Japan did not go into full national lockdown, but issued a state of emergency in April which severely affected supply chains and businesses in the trade-reliant nation.

Reports said the 3.4 per cent fall in Gross Domestic Product (GDP) for the first three months of 2020, follows a 6.4 per cent decline during the last quarter of 2019, pushing Japan into a technical recession.

According to local media reports, consumers in Japan have been hit by the dual impact of the coronavirus and a sales tax hike to 10 per cent from 8 per cent in October.

While Japan has lifted the state of emergency in 39 out of its 47 prefectures, the economic outlook for this current quarter is equally gloomy.

Japan has had more than 16,000 confirmed coronavirus cases and around 740 deaths.

Analysts polled by Reuters expect the country’s economy to shrink 22 per cent during the April-to-June period, which would be its biggest decline on record.

The Japanese government has already announced a record $1 trillion stimulus package, and the Bank of Japan expanded its stimulus measures for the second straight month in April.

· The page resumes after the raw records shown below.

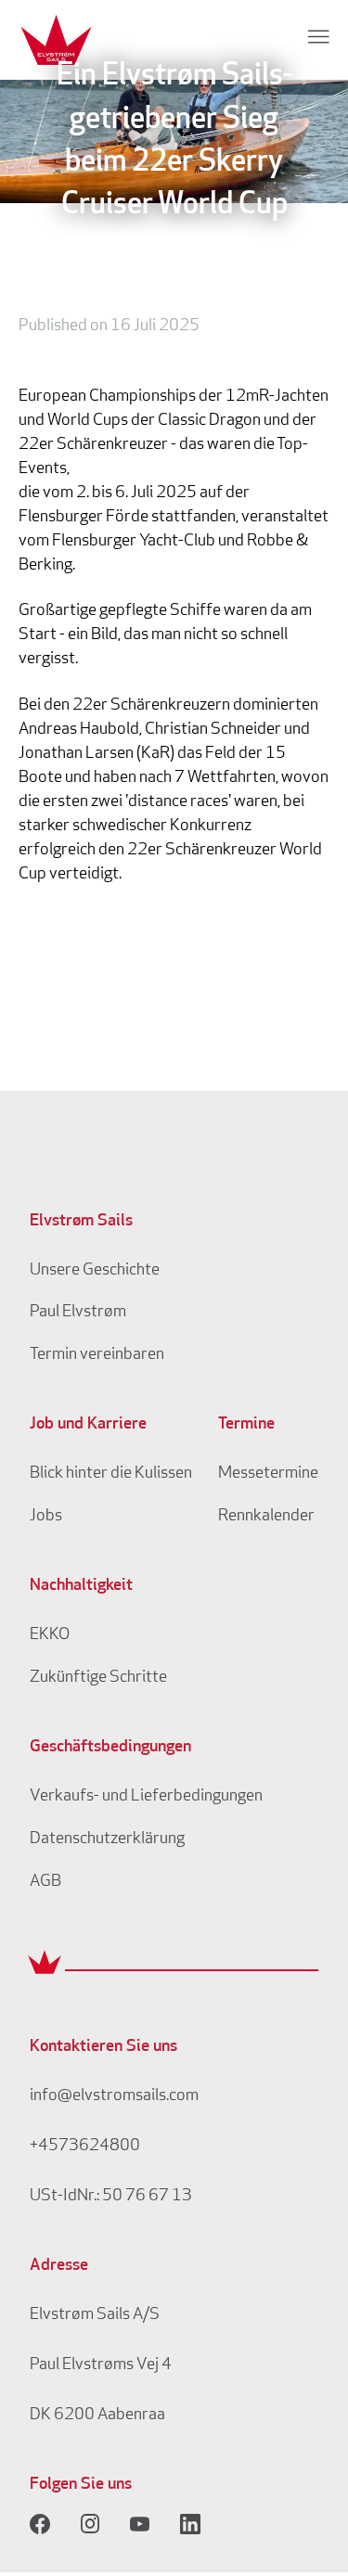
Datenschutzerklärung (107, 1839)
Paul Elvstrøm (78, 1312)
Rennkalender (266, 1516)
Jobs (46, 1516)
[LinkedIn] (190, 2524)
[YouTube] (140, 2524)
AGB (45, 1882)
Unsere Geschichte (95, 1270)
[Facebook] (40, 2524)
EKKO (50, 1635)
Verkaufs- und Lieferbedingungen (146, 1796)
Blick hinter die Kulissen (111, 1474)
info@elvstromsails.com (114, 2096)
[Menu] (318, 36)
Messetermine (268, 1474)
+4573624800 (85, 2146)
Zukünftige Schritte (98, 1678)
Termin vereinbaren (97, 1355)
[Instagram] (90, 2524)
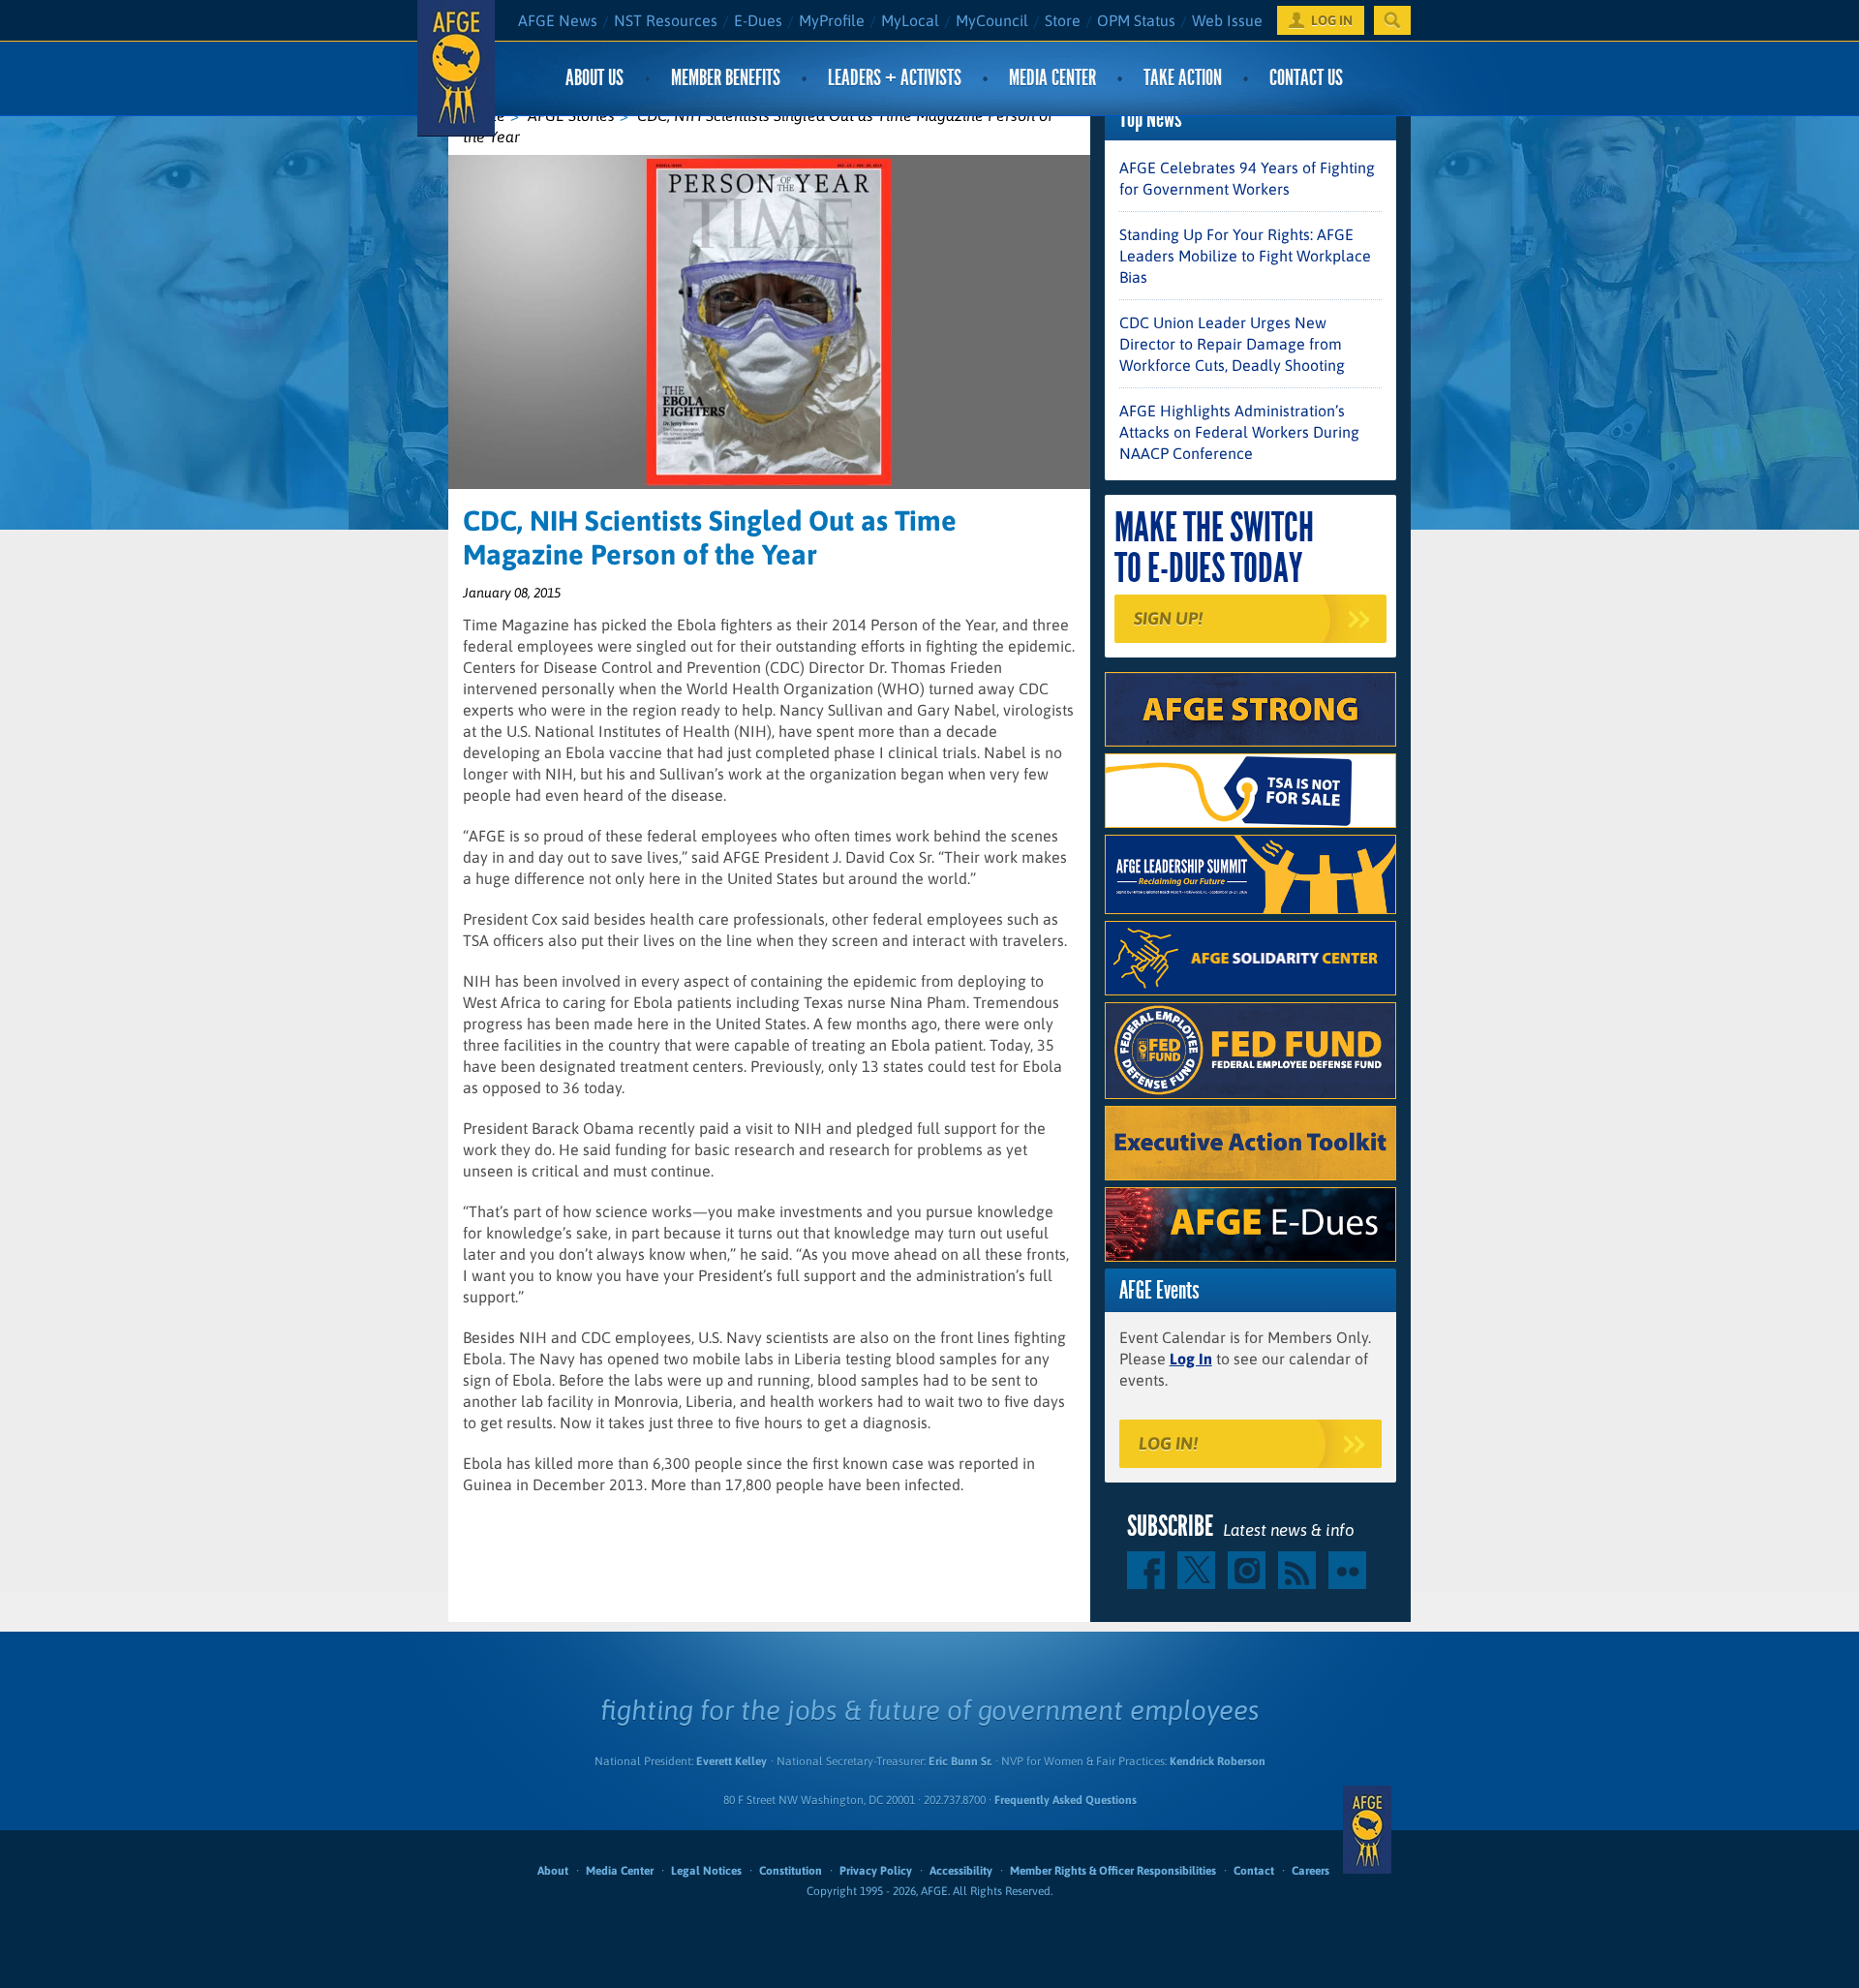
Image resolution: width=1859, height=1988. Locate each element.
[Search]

Shinzo Abe, Japanese Prime Minister,vhas pledged a second budget later in May to fund fresh spending measures to cushion the economic effect of the pandemic.

Global Downturn

The global economy is expected to slip into recession due to the coronavirus pandemic, analysts have said, since the outbreak of the virus last year.

Many nations of the world, including Nigeria, have had to rejig their economic plans and projections amid the uncertainty.

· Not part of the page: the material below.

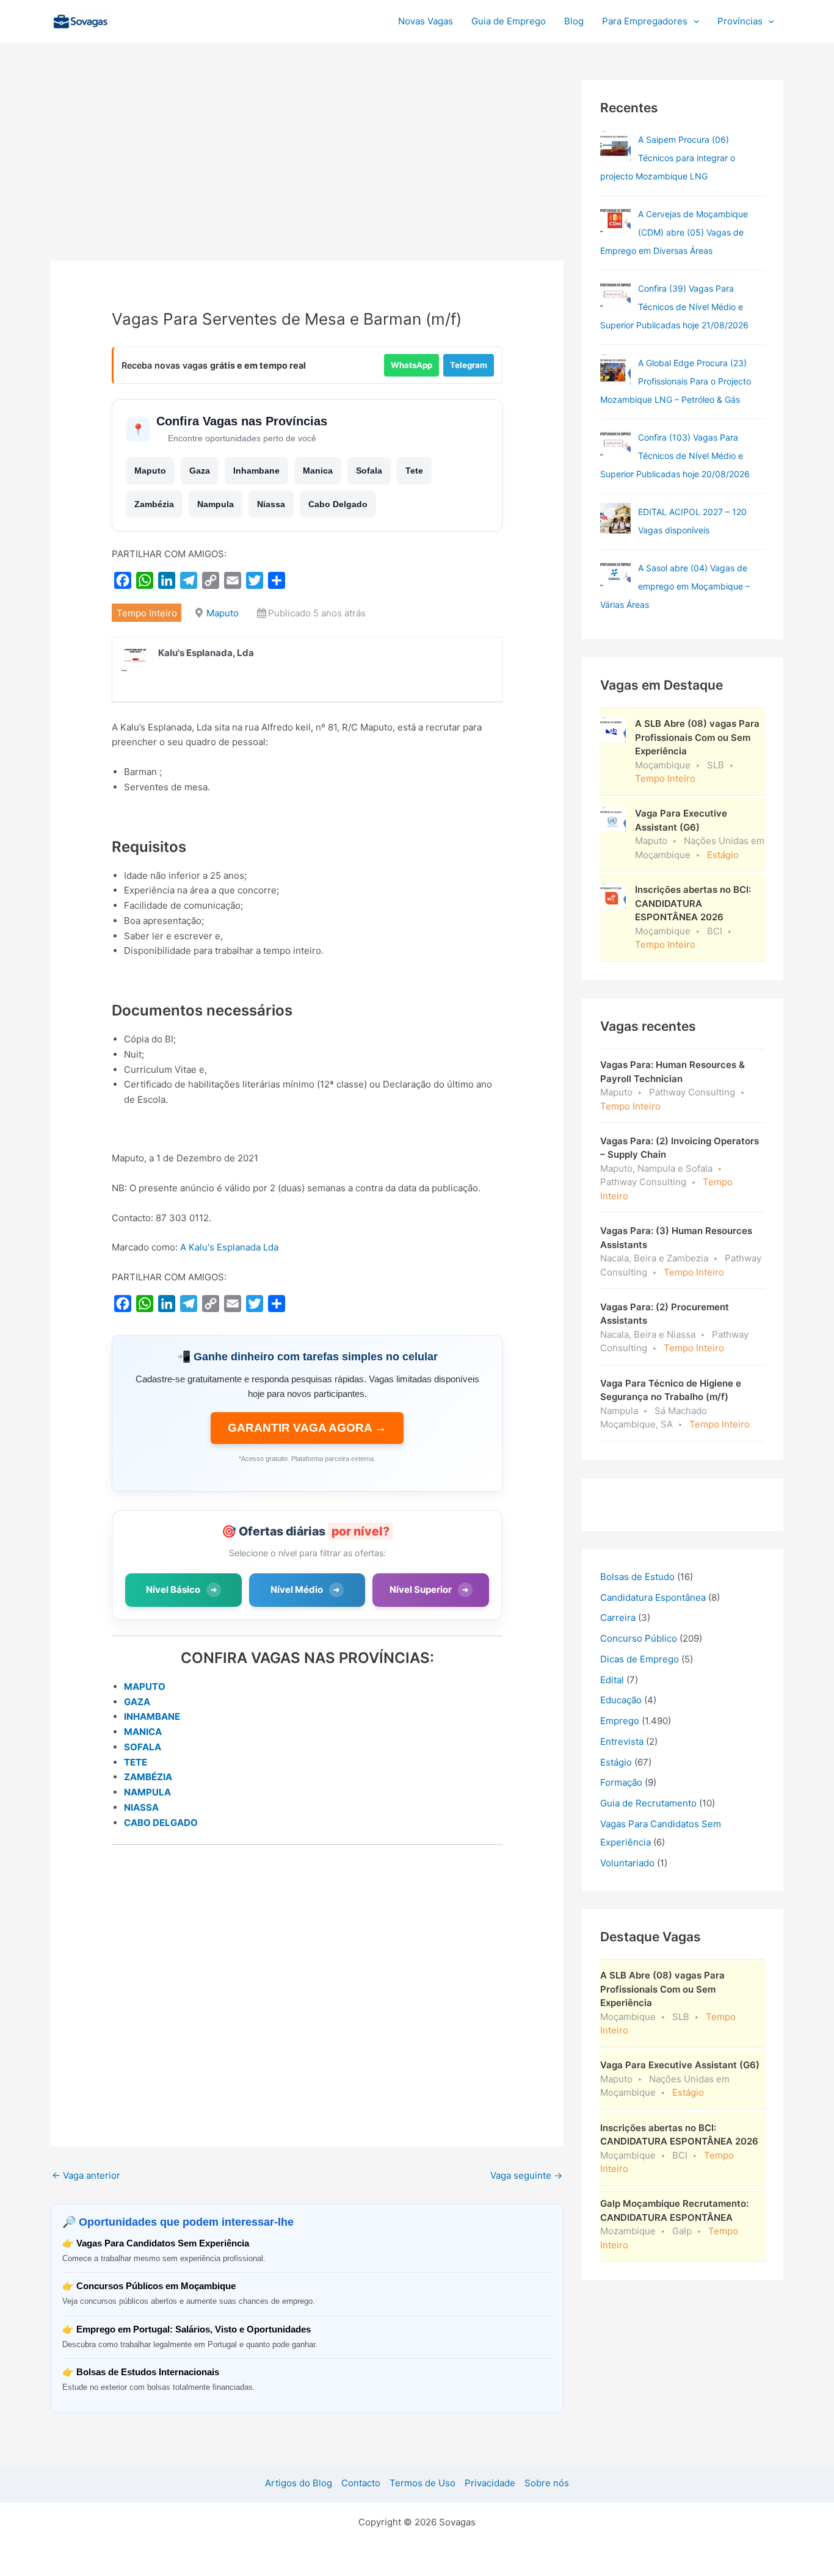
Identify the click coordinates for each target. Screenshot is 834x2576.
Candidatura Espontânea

READ ALSO: IMF projects recession for sub-Saharan Africa in 2020

Despite the policy responses, many nations have experienced economic whirlwind amid disruption in global travel and trade. Many countries have gone into lockdowns to curtail the spread of the virus.

Last week, Germany slipped into recession as more major economies face the impact of sustained lockdowns.

Analysts say Japan faces a unique challenge as its economy has been stagnant for decades, compared to the more buoyant economies of its rivals, the U.S. and China.

Japan also relies heavily on exporting its goods and has little control over consumer demand in other countries, which has been severely impacted by coronavirus lockdowns. Many of its biggest brands, such as car firms Toyota and Honda, have seen sales slump across the world.

Tourism, which has long been a boost to the Japanese economy, has also been hit hard as the pandemic keeps foreign visitors away.

The BBC reported Monday that despite its economic status, Japan appears to be doing better, or less badly than other major economies.

While economists predict Japan’s economy will shrink at an annual pace of 22 per cent in the April-to-June period, it said, they also predict that the U.S. could contract by more than 25 per cent. The 3.4 per cent annual rate of decline in the first quarter also compares favourably to the 4.8 per cent the U.S. suffered in the first three months of this year.

This was the sharpest decline for the U.S. economy, the world’s biggest, since the Great Depression of the 1930s.